Píldoras de la crítica. Frederic Moreau y Julien Sorel. Margo Glantz

Píldoras de la crítica. Frederic Moreau y Julien Sorel. Margo Glantz

(Apenas un breve extracto para pensar, sin hacer crítica de la crítica, ni hacerse parte de entreveros, ni tener que recorrer estos caminos)

“Quizás esa aureola romántica que ilumina la pasión haya comenzado a diluirse a finales del siglo pasado [el s. XIX], después de aniquilar a Madame Bovary para destruirse con lentitud y nitidez en La educación sentimental de Gustave Flaubert. En efecto, Frederic Moreau ha resuelto dedicarle su vida a la pasión. Para él, la construcción de un amor es la realización de una existencia, así como podría serlo para otros la construcción de un destino político.

Julien Sorel, protagonista de Rojo y Negro de Stendhal se queja de no haber nacido en una época en que su destino hubiera sido político, si hubiera vivido en tiempos de Napoleón, pero incapacitado para realizar las proezas guerreras del corso, dedica su vida a organizar una estrategia amorosa que le permita ascender a ligarse con las clases que detentan el poder. Frederic Moreau acusa vagamente a su época de ser la culpable del fracaso de su vida, pero ésta se organiza, sin que el protagonista parezca advertirlo realmente, en torno a la revolución del 48. A Frederic le toca vivir una coyuntura histórica que hubiera hecho delirar a Julien Sorel, quien realiza hazañas prodigiosas, si se tiene en cuenta su procedencia: es hijo de un leñador y acaba (casi) siendo el yerno de un marqués. Su impetuosidad, la verdadera pasión (con la que sueña Frederic Moreau), impide el final feliz: Julien pierde la cabeza y termina en el cadalso, culpable de haber querido asesinar a Madame de Renal, su primero y único amor. Su cabeza guillotinada recibe gloriosa sepultura en una gruta, donde la lleva Matilde de la Mole, la marquesita caprichosa que sueña con un destino heroico y apasionado de heroína medieval.
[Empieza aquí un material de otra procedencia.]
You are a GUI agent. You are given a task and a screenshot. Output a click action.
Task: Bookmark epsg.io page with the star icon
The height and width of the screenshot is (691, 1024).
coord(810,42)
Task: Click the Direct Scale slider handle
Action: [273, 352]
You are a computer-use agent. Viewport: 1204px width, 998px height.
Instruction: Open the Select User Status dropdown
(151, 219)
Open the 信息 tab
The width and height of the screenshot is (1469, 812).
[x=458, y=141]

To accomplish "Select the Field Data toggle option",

Julien asciende vertiginosamente y, como los personajes de Shakespeare, cae de la misma manera vertiginosa.

Frederic Moreau está en medio. Parecería que pudiese llegar a ser ministro, negociante, amante perfecto, soldado. Es sólo un contemplador inactivo y su pasión amorosa se instala en una descripción. Frederic contempla, ésa es su ocupación fundamental”.